The response must consist of the lines below from the one with "Open the 颜色" through the one with "Task: Click the bug report icon in top bar", exactly as they appear and with both ends kept.

**Data:**
■ ■ ■ ■

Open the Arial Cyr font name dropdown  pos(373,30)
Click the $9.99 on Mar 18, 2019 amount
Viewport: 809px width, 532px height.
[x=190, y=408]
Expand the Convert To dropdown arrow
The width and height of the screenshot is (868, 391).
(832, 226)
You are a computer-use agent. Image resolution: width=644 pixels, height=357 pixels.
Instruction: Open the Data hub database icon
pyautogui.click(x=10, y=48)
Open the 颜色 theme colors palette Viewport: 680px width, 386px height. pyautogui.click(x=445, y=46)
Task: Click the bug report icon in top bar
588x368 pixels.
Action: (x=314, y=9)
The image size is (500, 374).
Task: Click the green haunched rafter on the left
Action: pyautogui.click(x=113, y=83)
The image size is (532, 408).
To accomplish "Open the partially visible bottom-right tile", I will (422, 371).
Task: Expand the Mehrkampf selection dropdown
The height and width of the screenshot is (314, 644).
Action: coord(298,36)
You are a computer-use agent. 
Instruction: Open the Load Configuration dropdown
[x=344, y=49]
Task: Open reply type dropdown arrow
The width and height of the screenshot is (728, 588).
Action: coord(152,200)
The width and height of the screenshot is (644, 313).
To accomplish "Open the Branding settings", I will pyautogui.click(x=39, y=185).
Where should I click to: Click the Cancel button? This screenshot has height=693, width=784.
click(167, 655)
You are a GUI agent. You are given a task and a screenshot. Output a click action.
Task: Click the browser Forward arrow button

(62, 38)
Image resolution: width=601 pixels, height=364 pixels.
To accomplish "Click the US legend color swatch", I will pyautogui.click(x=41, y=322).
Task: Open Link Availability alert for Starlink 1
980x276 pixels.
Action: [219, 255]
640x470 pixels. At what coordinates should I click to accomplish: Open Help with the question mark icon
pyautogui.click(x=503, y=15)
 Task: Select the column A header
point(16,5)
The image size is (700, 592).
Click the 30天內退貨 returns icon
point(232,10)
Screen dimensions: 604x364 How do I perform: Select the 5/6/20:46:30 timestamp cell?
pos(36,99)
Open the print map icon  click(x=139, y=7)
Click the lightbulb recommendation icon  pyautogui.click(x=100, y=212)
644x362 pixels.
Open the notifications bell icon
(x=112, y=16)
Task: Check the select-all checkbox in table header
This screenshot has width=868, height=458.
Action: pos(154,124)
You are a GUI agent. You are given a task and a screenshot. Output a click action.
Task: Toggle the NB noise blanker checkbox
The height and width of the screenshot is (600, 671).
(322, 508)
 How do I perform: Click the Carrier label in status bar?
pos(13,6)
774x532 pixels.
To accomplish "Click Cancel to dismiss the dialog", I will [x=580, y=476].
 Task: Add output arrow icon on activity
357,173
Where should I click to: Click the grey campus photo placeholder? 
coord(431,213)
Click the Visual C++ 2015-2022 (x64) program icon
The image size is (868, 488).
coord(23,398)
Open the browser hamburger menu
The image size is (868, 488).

■ ■ ■ ■

**Result of the exercise:**
Open the 颜色 theme colors palette Viewport: 680px width, 386px height. pyautogui.click(x=445, y=46)
Task: Click the bug report icon in top bar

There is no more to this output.